Instructions for the task: Copy out each line of the data below in which the string "next" appears.
============
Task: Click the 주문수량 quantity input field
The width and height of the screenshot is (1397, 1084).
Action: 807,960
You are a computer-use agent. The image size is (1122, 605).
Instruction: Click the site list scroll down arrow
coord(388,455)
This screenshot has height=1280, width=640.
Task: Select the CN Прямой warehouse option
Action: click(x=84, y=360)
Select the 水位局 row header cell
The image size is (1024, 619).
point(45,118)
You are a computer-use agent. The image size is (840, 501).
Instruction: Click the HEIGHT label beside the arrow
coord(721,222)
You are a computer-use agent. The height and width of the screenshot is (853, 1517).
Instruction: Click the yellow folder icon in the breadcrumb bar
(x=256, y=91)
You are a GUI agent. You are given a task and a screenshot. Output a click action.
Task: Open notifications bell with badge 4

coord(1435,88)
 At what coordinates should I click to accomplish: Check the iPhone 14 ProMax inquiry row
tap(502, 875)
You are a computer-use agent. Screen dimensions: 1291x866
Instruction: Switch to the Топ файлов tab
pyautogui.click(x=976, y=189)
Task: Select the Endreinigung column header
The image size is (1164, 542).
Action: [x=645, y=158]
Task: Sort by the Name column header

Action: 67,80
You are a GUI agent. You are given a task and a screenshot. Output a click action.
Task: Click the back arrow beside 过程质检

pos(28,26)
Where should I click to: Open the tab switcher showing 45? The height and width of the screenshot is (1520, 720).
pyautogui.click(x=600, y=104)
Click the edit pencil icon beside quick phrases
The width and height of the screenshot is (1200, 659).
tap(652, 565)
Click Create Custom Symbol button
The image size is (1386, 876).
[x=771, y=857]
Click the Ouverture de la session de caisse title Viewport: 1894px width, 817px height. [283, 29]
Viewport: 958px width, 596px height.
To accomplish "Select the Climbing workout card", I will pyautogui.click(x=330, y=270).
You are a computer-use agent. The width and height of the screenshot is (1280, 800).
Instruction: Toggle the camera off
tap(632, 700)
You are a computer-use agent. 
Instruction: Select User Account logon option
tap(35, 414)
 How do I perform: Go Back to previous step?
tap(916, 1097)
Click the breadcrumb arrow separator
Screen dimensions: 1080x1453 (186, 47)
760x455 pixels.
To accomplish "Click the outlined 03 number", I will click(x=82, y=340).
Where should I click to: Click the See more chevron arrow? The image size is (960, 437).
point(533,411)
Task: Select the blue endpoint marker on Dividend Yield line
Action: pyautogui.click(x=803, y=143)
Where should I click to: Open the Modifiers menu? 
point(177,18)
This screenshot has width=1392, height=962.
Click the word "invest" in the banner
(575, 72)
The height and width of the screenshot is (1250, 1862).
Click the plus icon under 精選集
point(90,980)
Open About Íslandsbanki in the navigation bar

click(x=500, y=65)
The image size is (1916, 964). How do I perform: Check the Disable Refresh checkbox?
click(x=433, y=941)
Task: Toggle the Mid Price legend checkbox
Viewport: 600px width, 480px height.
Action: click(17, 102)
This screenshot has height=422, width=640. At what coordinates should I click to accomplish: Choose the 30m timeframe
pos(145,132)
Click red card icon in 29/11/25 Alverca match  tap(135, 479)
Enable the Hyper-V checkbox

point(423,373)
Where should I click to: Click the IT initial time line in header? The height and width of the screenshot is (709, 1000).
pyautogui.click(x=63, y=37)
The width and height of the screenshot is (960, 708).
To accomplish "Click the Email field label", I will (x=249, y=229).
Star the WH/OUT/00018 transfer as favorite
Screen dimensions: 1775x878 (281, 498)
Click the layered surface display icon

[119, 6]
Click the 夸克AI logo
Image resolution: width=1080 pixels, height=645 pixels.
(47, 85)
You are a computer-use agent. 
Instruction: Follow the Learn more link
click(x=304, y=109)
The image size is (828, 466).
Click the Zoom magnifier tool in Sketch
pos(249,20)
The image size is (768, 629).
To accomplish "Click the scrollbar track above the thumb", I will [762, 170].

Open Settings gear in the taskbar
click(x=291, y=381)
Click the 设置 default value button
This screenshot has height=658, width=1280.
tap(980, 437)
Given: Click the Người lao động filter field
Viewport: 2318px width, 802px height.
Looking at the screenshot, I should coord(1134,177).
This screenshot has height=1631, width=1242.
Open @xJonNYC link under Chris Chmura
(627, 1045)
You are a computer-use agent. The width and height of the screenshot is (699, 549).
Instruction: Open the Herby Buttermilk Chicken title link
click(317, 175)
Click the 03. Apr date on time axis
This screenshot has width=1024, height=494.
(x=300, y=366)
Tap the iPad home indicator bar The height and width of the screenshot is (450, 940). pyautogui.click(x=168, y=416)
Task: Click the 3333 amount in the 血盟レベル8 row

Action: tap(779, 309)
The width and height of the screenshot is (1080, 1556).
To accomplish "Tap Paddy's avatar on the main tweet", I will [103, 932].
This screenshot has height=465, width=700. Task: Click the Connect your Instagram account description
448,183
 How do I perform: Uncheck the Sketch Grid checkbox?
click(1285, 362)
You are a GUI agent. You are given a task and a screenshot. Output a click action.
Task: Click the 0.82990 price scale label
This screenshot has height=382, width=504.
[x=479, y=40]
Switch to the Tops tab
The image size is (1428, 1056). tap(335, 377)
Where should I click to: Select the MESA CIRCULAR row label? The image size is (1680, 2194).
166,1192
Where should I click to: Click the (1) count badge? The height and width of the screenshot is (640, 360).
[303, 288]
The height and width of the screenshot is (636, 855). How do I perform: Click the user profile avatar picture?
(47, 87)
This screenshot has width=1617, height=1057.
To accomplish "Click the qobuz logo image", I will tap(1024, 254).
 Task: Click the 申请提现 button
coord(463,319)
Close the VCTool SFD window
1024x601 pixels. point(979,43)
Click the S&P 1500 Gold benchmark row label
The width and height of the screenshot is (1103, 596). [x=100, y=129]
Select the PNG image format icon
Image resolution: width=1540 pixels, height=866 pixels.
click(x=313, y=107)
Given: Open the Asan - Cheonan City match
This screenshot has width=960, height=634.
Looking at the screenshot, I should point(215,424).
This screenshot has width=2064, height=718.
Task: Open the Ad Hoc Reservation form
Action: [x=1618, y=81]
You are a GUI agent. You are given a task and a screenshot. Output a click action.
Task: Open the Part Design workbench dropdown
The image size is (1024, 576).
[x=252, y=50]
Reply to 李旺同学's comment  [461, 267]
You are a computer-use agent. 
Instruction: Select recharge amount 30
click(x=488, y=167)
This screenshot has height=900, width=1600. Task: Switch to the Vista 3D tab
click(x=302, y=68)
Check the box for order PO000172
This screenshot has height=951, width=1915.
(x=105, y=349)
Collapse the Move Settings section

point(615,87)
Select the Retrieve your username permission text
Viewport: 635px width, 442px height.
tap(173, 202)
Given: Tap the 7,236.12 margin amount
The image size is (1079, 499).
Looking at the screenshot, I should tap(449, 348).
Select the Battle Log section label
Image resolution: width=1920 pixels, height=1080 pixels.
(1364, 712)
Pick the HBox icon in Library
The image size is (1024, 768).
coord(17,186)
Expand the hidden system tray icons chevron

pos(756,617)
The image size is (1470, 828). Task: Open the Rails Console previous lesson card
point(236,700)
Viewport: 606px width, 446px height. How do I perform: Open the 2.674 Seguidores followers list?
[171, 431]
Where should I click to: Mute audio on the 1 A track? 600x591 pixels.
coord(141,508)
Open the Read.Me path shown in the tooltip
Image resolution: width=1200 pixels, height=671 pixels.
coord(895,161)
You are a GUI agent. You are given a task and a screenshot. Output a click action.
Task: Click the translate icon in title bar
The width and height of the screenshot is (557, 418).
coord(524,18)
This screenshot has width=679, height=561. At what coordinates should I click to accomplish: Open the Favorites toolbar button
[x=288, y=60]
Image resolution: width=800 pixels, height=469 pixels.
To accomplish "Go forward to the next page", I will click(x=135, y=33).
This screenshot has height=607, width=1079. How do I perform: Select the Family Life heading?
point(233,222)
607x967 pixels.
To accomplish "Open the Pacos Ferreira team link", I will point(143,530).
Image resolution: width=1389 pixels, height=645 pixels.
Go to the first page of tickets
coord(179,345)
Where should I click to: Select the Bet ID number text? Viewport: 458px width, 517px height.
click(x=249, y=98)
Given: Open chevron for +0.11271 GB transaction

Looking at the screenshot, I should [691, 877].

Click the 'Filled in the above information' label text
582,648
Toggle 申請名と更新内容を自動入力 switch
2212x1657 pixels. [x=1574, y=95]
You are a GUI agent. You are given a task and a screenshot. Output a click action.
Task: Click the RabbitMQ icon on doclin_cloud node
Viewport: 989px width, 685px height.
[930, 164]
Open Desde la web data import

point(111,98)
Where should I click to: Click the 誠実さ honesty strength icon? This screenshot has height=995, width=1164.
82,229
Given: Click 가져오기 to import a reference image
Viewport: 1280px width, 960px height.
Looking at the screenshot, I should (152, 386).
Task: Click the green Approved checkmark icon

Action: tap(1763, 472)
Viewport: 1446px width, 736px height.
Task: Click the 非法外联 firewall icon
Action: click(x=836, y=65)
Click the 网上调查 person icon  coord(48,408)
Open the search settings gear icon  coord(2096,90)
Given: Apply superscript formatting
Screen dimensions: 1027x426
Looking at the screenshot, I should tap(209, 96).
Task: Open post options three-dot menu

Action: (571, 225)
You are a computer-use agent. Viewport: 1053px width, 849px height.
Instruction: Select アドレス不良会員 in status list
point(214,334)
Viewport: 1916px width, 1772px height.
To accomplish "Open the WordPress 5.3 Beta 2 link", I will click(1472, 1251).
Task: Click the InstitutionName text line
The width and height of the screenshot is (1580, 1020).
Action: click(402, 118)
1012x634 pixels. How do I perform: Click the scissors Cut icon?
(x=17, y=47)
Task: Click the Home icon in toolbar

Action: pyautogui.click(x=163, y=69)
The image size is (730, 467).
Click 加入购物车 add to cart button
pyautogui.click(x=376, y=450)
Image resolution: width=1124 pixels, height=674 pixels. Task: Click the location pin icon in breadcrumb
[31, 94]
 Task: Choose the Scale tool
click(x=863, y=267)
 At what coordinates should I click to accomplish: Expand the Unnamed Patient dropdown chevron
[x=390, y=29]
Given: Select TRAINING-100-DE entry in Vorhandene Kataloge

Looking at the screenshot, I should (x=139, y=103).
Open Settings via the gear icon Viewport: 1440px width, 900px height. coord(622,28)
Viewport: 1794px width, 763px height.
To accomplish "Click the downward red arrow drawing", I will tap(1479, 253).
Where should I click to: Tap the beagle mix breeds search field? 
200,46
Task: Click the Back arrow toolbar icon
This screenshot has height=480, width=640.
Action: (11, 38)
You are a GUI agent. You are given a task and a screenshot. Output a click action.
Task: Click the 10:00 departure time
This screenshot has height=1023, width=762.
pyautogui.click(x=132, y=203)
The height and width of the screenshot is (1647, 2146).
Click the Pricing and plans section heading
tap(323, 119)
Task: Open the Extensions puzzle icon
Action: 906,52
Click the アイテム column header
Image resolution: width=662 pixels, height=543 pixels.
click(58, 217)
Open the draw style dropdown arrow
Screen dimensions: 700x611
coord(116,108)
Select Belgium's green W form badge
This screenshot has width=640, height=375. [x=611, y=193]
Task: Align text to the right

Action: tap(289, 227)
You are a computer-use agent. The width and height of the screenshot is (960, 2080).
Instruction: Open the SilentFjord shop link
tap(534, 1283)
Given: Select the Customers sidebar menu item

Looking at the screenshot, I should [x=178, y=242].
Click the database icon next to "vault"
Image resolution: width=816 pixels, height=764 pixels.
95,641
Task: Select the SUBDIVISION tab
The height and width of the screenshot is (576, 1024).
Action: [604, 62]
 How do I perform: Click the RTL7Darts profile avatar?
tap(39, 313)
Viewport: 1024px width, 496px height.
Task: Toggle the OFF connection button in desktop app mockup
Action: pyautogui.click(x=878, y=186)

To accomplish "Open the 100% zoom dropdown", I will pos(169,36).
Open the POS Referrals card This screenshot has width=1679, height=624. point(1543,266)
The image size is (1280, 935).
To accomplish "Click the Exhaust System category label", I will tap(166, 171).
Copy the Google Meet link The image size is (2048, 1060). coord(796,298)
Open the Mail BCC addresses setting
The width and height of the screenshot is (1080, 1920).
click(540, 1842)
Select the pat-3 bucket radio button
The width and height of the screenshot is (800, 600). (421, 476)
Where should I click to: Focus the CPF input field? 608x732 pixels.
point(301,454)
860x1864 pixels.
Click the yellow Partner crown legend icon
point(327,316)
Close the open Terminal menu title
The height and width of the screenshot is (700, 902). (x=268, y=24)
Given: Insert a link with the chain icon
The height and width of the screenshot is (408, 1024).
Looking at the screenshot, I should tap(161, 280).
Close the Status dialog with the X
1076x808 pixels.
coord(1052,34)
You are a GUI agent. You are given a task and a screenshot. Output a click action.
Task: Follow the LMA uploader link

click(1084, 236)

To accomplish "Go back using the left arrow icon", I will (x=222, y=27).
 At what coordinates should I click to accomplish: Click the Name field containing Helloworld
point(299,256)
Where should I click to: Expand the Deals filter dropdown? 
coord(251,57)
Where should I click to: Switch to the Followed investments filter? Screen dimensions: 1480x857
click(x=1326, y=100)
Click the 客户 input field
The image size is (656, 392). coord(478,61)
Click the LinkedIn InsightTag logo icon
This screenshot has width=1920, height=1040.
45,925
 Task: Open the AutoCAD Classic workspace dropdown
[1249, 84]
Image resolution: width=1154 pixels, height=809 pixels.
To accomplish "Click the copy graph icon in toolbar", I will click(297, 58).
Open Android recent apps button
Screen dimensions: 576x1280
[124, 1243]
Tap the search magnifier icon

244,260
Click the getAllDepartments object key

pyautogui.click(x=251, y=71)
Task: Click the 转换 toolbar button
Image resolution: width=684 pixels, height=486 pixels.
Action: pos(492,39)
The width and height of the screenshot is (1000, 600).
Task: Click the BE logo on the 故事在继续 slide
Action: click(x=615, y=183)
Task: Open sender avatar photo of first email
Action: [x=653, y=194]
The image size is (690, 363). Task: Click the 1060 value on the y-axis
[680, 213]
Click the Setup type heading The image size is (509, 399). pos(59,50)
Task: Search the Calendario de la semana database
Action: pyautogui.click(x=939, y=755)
============
Solution below:
To accomplish "Go forward to the next page", I will click(x=135, y=33).
Click the database icon next to "vault"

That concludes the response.